住友重機械工業と子会社が製品の検査データを改ざんしていた問題で、同社は28日、特別調査委員会による調査報告書を公表した。同社と子会社4社の計5社が、不正な製品やサービスを延べ45社の顧客に約5100件納入していたと認定した。現時点でトラブルはないという。別川俊介社長が月額報酬の20%を2カ月、役員7人が同10%を1~2カ月それぞれ自主返納し、不正に関わった従業員は処分するとしている。

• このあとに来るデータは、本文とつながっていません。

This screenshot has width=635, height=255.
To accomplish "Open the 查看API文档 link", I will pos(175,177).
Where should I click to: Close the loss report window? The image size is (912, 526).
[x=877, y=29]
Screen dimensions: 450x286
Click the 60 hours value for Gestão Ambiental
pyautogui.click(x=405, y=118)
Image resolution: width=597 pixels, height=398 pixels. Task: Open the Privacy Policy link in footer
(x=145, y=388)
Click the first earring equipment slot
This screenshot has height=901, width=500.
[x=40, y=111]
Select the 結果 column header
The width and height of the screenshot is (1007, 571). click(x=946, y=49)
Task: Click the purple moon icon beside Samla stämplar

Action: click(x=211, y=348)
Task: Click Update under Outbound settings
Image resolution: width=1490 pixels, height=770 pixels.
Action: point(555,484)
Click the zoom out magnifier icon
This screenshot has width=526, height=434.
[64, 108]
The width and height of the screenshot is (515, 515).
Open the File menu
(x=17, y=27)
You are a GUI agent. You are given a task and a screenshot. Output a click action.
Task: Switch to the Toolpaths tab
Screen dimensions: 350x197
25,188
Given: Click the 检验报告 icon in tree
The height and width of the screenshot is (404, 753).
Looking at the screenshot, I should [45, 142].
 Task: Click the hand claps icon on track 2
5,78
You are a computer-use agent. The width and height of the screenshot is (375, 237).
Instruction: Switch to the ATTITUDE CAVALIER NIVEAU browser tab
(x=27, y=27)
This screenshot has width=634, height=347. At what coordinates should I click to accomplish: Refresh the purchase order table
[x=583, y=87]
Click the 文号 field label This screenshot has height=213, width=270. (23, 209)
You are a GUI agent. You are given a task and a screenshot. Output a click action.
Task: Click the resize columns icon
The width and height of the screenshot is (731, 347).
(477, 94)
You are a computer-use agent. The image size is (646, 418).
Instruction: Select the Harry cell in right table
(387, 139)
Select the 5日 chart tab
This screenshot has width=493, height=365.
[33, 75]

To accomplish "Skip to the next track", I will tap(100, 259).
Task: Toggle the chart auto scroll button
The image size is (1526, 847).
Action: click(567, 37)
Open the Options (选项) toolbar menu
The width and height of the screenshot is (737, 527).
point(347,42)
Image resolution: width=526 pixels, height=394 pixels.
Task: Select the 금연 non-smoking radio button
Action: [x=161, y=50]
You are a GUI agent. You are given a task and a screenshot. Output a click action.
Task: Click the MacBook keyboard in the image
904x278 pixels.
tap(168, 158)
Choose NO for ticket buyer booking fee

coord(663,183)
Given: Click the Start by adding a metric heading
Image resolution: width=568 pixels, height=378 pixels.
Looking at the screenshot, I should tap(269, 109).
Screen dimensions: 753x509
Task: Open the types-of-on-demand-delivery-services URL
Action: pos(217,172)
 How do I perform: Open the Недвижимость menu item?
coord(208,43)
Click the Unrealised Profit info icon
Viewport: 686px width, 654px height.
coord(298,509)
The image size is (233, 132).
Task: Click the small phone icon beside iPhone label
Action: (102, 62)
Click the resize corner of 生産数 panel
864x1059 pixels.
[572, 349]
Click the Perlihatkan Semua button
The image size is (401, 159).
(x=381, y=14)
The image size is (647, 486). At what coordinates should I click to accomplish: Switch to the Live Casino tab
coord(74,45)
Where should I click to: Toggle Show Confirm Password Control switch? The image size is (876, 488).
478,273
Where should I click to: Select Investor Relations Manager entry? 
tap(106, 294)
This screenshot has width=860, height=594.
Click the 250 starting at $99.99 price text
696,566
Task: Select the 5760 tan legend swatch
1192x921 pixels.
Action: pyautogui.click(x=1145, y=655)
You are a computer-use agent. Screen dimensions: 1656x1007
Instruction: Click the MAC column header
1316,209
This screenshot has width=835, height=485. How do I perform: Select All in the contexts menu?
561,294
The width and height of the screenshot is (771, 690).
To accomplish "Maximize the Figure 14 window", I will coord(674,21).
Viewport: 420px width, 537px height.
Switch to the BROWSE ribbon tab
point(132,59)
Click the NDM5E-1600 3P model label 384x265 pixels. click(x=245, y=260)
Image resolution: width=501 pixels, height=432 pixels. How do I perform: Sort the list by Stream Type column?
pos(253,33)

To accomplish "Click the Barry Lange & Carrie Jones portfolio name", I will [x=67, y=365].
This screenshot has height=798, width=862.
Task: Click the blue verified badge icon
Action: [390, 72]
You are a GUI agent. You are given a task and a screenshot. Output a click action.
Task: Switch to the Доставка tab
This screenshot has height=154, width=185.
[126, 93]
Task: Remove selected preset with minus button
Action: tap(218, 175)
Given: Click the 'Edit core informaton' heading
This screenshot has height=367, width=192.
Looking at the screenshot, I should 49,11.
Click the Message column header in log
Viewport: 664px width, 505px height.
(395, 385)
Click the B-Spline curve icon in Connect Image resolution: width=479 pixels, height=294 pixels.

調査報告書によると、不正があったのは同社が製造した、半導体製造ラインで使われる機械の「封止プレス」や、住友重機械搬送システム(東京都港区)が製造した駅や公共施設向けの「動く歩道」、住友重機械精機販売(東京都品川区)が担っている、スキー場のリフトに使われている減速機のオーバーホール作業――など。資格のない従業員が検査をしたり、検査をせずウソの数字を検査成績書に記入したりしていた。40年前ごろから不正が続いていた、との証言もあったという。
能率やコストを優先するあまり顧客から求められた仕様を軽視し、上司や第三者のチェックも甘かったことが原因とした。再発防止策として品質監査部門を強化するなどとしている。(上地兼太郎)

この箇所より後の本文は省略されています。